CONSIGNE ÉCRITE 1:
Relevez tous les pays nommés dans le texte sur la réciprocité commerciale de l'UE.
CONSIGNE ÉCRITE 2:
Poursuivez le texte sur la réciprocité commerciale de l'UE à partir de sa dernière phrase.

C’est un atout pour garantir le financement de nos entreprises.
Toutefois, faut-il pour autant que l’UE renonce à toute protection de son immense marché et surtout de ses emplois chaque jour plus menacés ? Le discours au Congrès de Barack Obama sur son plan de création d’emplois le 9 septembre montre que les Etats-Unis sont prêts à défendre l’emploi déclaré cause nationale, en favorisant le « made in America » ! L’UE devrait dans la même ligne se montrer plus exigeante vis-à-vis de ses principaux partenaires commerciaux en veillant à un minimum de réciprocité dans les échanges et les investissements ? La Chine, l’Inde et la Russie sont protectionnistes. L’Europe ne l’est pas et ne doit pas l’être. Pour autant, elle a toute légitimité pour placer les relations commerciales sur le terrain de la réciprocité, principe de base du droit des relations internationales expressément consacré par l’OMC.
L’enjeu est de taille puisqu’il s’agit de conserver l’emploi en Europe, alors que s’accélèrent les délocalisations en Asie. Les entreprises européennes en attendent de pouvoir tant produire à des prix plus bas que de gagner des centaines de millions de consommateurs. Mais à quel prix pour l’emploi européen.
Par ailleurs, l’investissement dans les pays « émergents » se fait dans des conditions et à des conditions parfois drastiques. Investir en Inde tient encore du parcours du combattant, en Chine cela passe par la création de filiales communes à 50/50 (en Algérie, depuis deux ans, toute participation dans une entreprise locale est même plafonnée à 49%) L’accès aux marchés publics et aux services reste très limité chez ces grands partenaires.
Malheureusement, les négociations du Doha Round, qui pour les USA et l’UE devaient permettre d’ouvrir davantage l’accès aux marchés de services et aux marchés publics dans ces pays stagnent. Elles ont débuté il y a dix ans, et l’horizon n’est pas prêt de se dégager.

Enregistrements issus d'une collection:
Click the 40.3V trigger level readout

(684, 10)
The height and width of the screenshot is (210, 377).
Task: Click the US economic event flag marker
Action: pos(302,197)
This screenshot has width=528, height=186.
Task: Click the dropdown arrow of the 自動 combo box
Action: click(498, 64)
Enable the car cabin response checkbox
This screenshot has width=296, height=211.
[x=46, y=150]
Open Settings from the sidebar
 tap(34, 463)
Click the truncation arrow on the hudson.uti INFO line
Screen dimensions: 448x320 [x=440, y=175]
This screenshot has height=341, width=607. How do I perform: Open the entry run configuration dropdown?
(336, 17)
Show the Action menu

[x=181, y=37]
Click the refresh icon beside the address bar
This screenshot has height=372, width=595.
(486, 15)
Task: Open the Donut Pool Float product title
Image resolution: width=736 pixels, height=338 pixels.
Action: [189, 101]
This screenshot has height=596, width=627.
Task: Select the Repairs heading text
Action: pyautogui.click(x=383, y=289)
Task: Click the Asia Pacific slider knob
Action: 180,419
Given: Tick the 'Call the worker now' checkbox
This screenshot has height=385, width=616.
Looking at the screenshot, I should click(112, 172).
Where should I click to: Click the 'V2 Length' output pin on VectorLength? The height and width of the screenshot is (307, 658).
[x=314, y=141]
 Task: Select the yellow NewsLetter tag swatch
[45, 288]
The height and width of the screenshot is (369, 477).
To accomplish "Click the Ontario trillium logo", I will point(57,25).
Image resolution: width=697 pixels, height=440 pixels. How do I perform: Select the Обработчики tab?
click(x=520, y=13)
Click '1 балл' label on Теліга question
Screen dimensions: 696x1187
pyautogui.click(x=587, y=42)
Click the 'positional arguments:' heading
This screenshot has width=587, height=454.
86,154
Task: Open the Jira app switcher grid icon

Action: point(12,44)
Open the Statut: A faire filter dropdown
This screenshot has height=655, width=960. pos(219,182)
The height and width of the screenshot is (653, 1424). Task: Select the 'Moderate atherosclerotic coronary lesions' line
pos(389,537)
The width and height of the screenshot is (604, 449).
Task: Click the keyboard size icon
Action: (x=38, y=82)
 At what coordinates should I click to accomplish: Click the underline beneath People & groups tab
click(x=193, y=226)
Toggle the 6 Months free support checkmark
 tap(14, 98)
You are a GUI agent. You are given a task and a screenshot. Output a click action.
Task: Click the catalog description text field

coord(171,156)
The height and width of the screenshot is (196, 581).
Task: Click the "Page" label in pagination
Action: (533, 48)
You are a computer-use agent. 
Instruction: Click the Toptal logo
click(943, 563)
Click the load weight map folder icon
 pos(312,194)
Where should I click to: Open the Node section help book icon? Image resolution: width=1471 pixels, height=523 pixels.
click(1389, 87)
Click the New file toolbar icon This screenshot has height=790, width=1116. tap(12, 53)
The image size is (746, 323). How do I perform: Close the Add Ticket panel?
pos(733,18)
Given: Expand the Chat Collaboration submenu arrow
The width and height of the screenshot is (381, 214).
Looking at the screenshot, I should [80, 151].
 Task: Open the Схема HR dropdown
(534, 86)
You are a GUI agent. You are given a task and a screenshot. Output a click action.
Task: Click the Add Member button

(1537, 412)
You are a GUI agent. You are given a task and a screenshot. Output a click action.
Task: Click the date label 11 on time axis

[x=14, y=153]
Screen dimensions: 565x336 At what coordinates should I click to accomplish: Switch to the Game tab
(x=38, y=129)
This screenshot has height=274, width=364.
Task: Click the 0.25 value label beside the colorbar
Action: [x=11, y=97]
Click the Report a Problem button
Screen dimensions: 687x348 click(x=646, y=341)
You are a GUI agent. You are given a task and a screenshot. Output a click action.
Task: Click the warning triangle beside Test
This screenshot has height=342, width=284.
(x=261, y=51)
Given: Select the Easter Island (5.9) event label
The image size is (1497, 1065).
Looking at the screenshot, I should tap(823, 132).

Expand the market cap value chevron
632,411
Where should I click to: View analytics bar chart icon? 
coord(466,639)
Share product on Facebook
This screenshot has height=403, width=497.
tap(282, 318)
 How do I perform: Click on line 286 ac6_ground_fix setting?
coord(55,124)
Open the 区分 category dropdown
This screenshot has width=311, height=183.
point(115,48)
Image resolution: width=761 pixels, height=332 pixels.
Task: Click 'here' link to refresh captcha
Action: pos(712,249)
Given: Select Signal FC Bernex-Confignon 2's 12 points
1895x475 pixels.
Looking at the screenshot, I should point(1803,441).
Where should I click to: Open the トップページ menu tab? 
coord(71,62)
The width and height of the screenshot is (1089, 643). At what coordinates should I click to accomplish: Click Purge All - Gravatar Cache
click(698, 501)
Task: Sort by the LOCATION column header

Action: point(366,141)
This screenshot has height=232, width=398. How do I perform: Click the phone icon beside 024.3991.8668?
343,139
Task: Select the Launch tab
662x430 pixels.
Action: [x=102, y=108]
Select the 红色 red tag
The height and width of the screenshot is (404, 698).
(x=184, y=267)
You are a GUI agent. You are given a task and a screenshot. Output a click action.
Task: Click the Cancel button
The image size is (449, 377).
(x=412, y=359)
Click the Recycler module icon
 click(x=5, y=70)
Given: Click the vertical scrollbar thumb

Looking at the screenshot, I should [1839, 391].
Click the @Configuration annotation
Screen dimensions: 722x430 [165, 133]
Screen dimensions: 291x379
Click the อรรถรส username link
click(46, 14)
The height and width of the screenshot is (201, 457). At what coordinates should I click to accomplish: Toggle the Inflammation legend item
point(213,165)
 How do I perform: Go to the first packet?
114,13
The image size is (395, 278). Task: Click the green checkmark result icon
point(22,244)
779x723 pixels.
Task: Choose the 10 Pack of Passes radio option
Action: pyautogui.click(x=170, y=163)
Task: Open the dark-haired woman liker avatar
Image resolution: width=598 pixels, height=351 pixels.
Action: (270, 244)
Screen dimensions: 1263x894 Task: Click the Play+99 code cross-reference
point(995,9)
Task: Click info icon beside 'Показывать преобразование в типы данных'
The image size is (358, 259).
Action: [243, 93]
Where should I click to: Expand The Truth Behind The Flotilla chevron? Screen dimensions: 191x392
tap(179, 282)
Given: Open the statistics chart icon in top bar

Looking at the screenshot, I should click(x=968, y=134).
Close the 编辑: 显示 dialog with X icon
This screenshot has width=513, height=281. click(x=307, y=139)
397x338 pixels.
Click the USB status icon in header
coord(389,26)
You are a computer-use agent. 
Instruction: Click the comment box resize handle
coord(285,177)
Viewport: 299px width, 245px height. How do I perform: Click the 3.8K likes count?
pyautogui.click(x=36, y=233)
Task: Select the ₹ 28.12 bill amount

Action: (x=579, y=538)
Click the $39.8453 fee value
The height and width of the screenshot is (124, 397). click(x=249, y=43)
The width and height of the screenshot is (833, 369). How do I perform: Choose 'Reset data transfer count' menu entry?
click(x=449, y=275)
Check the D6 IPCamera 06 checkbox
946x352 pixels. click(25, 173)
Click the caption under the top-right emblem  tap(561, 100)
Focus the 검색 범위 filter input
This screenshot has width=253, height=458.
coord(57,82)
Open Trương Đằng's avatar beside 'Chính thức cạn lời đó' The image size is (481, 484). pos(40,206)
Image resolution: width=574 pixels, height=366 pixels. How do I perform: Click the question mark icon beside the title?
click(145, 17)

RÉSULTAT 1:
Etats-Unis, Chine, Inde, Russie, Algérie

RÉSULTAT 2:
Aussi, la Commission – en la personne de son excellent Commissaire au Commerce, Karel de Gucht – est-elle conduite à multiplier les accords commerciaux bilatéraux. C’est l’occasion d’imposer certaines conditionnalités, en subordonnant par exemple l’application de ces accords au respect par nos partenaires des mêmes conditions d’accueil aux investissements européens que celles réservées dans l’UE à leurs entreprises.
Les législations européennes qui prévoient de telles conditionnalités se comptent sur les doigts de la main (ex.les services informatisés de réservation de transports aériens ne sont à disposition des compagnies des pays tiers que si le transporteur européen bénéficie d’un traitement équivalent à celui du transporteur local ; certaines prestations d’assurance provenant de pays tiers ne sont autorisées que sous réserve de réciprocité).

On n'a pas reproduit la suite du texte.